Ce que les PME et artisans belges doivent faire maintenant
Les réformes de marché prennent du temps. En attendant leur éventuelle concrétisation, les professionnels belges disposent dès aujourd'hui de leviers concrets pour optimiser leur transition :
- Comparer les offres d'énergie professionnelle avec des contrats indexés sur les marchés de gros, qui profiteront en premier d'une éventuelle baisse des prix.
- Dimensionner correctement l'installation de recharge en entreprise pour éviter les surcoûts de puissance souscrite inutile.

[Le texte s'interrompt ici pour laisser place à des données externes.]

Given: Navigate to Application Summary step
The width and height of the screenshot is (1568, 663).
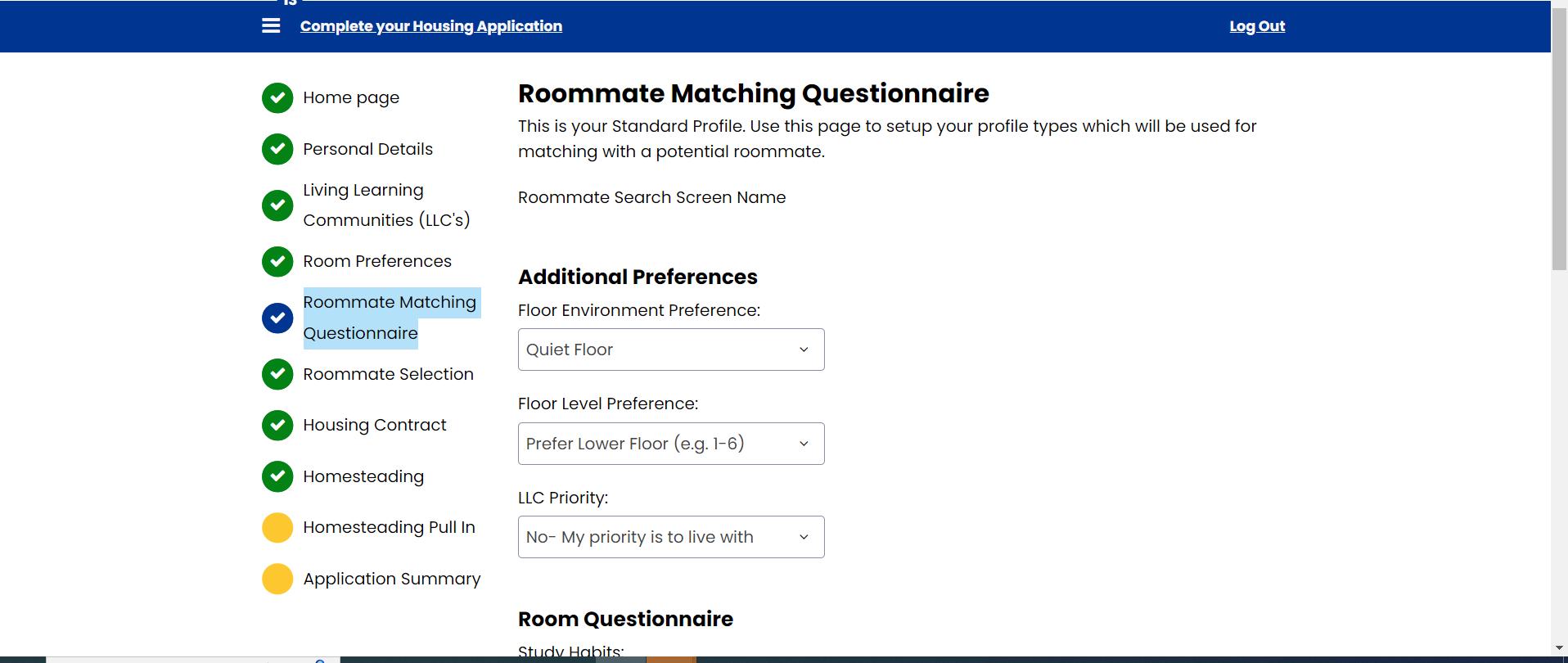Looking at the screenshot, I should 391,579.
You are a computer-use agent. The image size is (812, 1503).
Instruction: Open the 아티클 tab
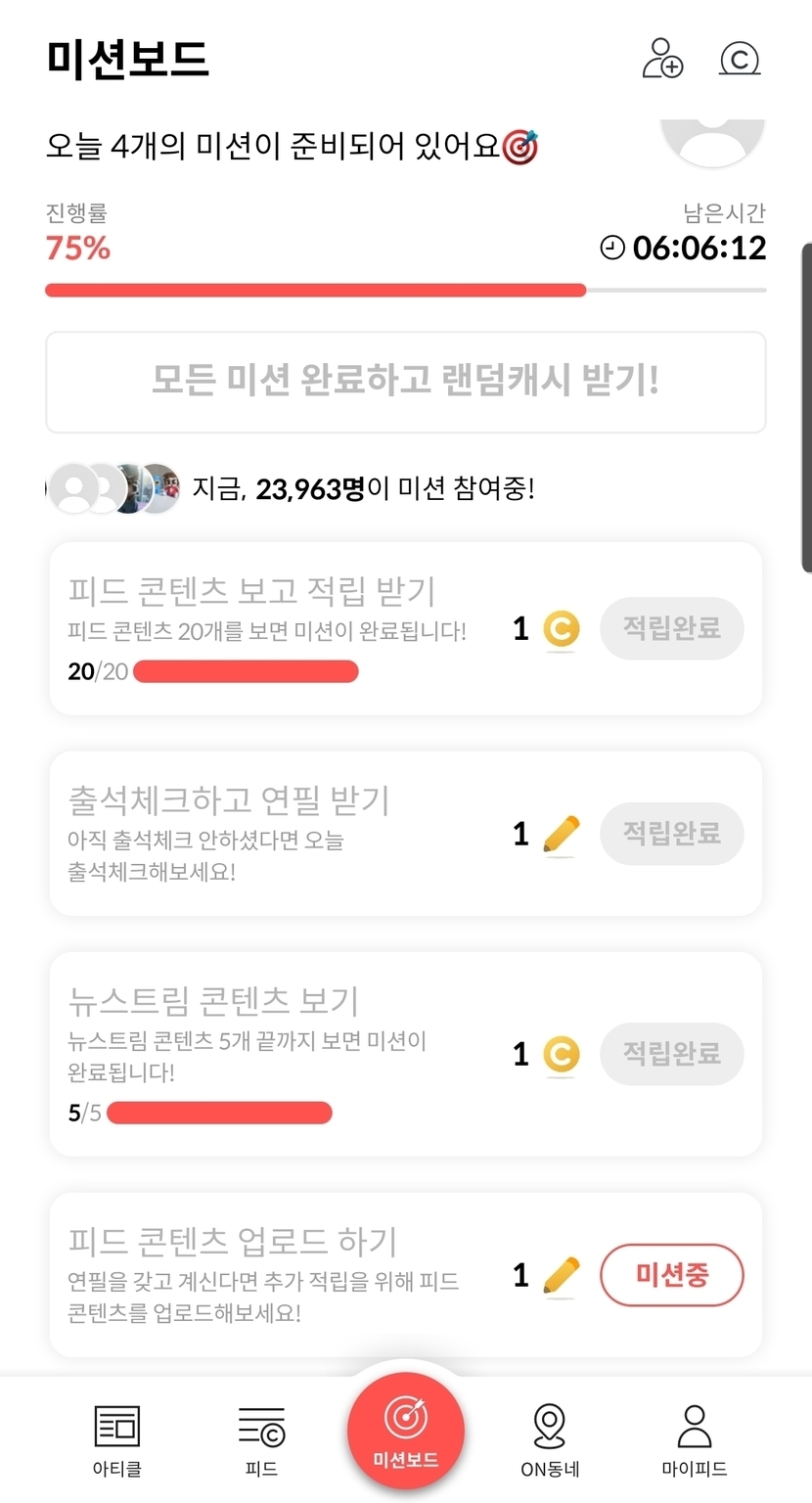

- Solliciter un audit TCO personnalisé auprès d'un gestionnaire de flotte ou d'un conseiller en mobilité, en intégrant les primes régionales disponibles selon votre localisation.
- Ne pas attendre 2030 pour se mettre en conformité avec l'obligation d'infrastructure : les installateurs certifiés sont déjà sous pression et les délais s'allongent.
Le débat allemand sur la réforme du marché électrique est un signal fort : les coûts de recharge sont devenus un enjeu stratégique à l'échelle européenne. Les entreprises belges qui anticipent aujourd'hui construisent un avantage compétitif durable — fiscal, opérationnel et environnemental.